Psychology surrounding the educational process in the United States suggests that perhaps American students are overworked. Our students are tested more than their peers around the globe, yet perform lower in many subjects. Could too much homework be adding unnecessary stress as well?
Yes, say a small but extremely vocal minority. Parents, psychologists, and mental health experts are growing concerned by the amount of homework that Americans are receiving year after year – and the trend doesn’t appear to be slowing any time soon. While the National Education Association has recommended guidelines concerning homework, these are often exceeded. For instance, the guidelines by the NEA suggest that students should have no more than 10 minutes of homework per grade level. For example, a fifth grader should have a maximum of 50 minutes of homework per night while a freshman in high school should study no more than an hour and a half per evening.
According to William Crain, PhD who teaches psychology at City College in New York, too much homework is taking free time, social opportunities, and playtime away from kids. This means that students will miss out on active fun time that would have otherwise enhanced brain development, motor skills, and physical health. Furthermore, increased homework can directly be tied to the rising number of health problems among children such as headaches, depression, sleep issues, and stomach-related problems.
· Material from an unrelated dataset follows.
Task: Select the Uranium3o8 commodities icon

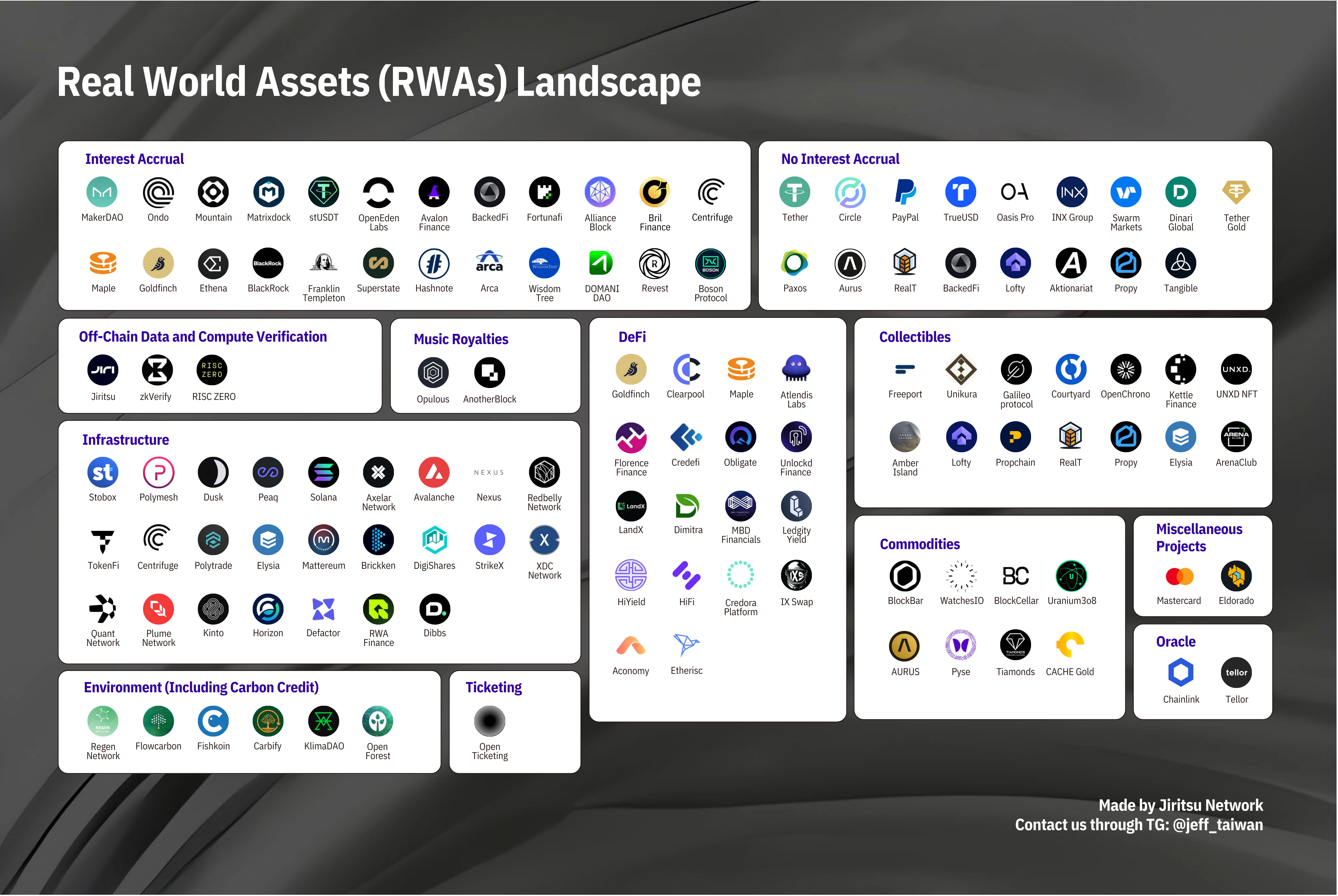Action: 1071,576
The Psychology Behind Homework in the American Educational System
Recent research from Richard Walker, an educational psychologist from Sydney University shows that students from the United States score lower on the Program for International Student Assessment (PISA) than their peers from around the globe. PISA, which is meant to compare the academic abilities from country to country, consistently shows that countries that assign more homework such as the United States score lower than those that have a clearer distinction between school and home.
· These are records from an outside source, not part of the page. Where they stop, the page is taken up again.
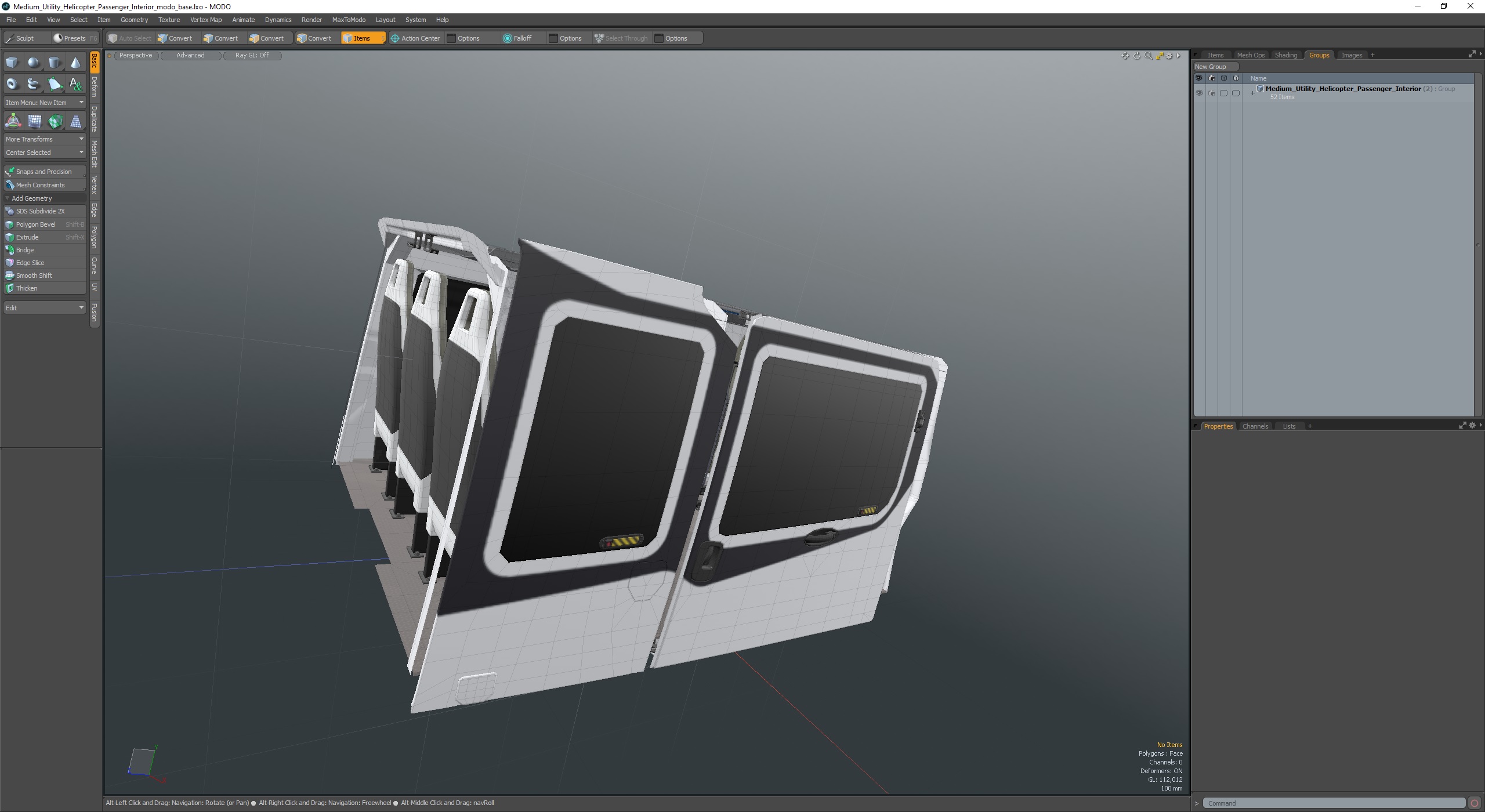The width and height of the screenshot is (1485, 812).
Task: Click the viewport zoom magnifier icon
Action: click(1148, 56)
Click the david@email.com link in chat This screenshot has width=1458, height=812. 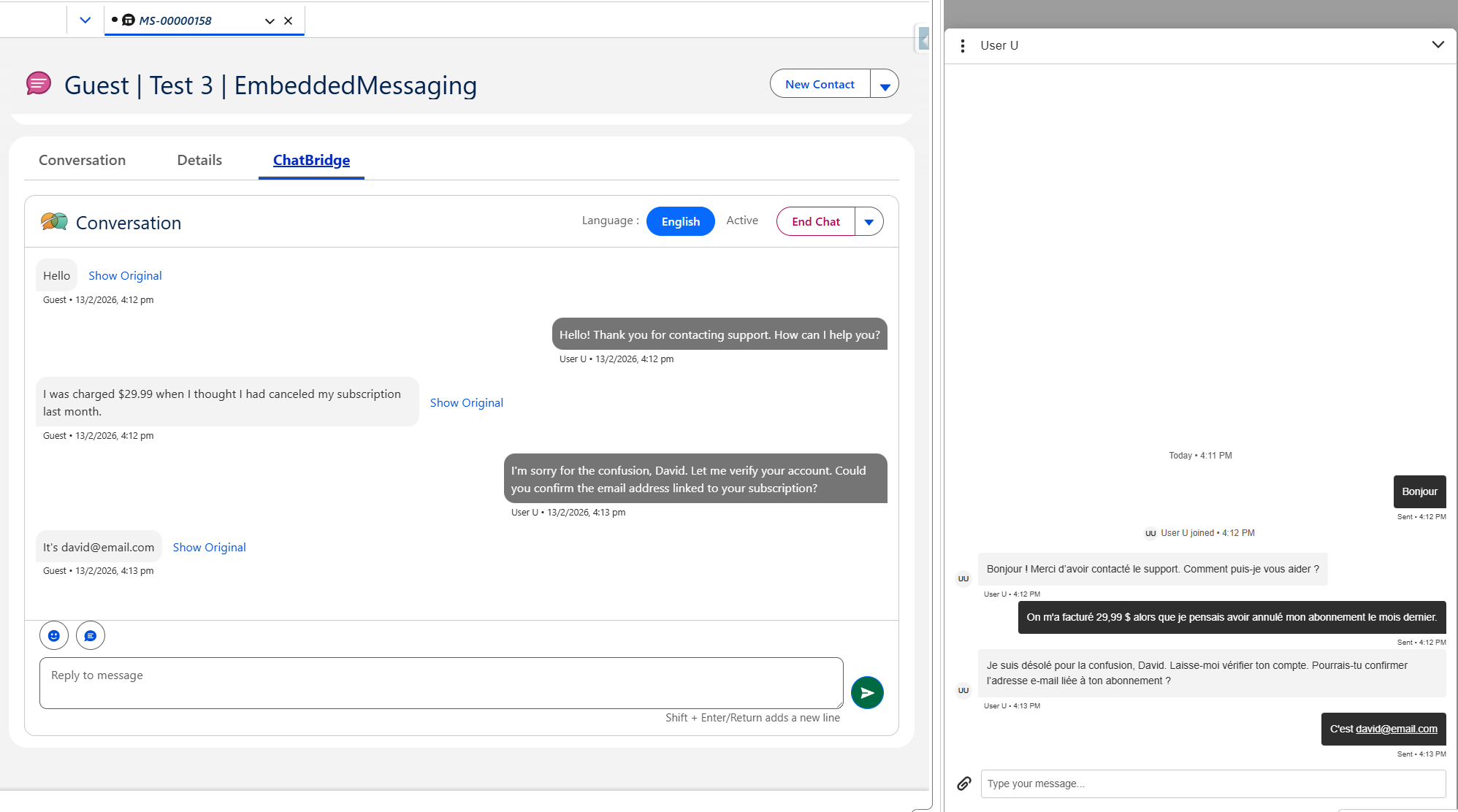tap(1396, 729)
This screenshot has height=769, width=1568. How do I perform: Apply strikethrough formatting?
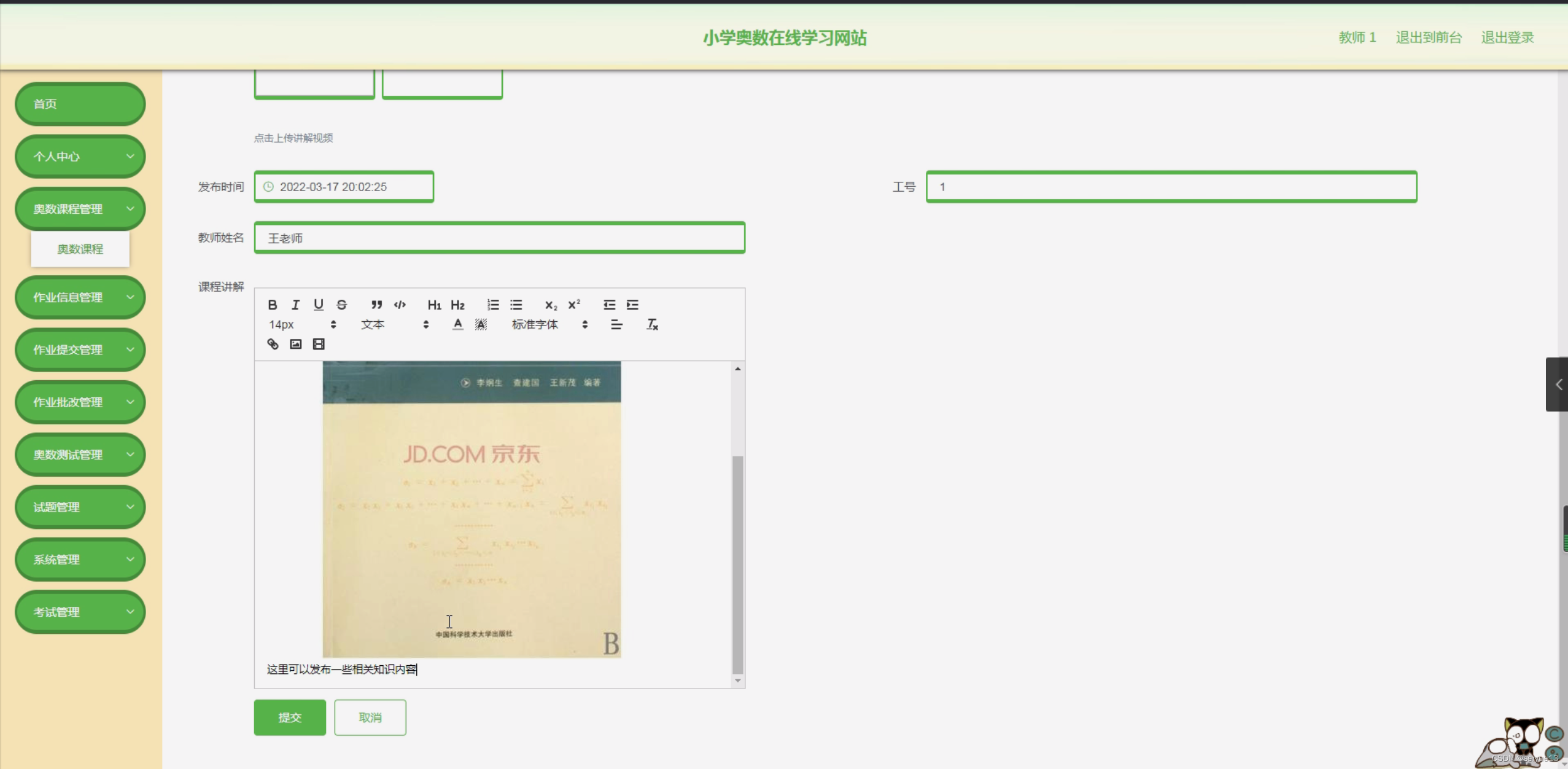[x=341, y=305]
However, could it be that the homework trend is more reflective about American psychology and not the educational system? For decades, American culture has encouraged more and more work. In fact, even American professionals are found to work more hours (40 or more per week) than other professionals in developed countries. Aside from more working hours, Americans also take fewer vacations and days off of work. Culturally, hard work equals success – but the message we’re sending to our children could come at a cost.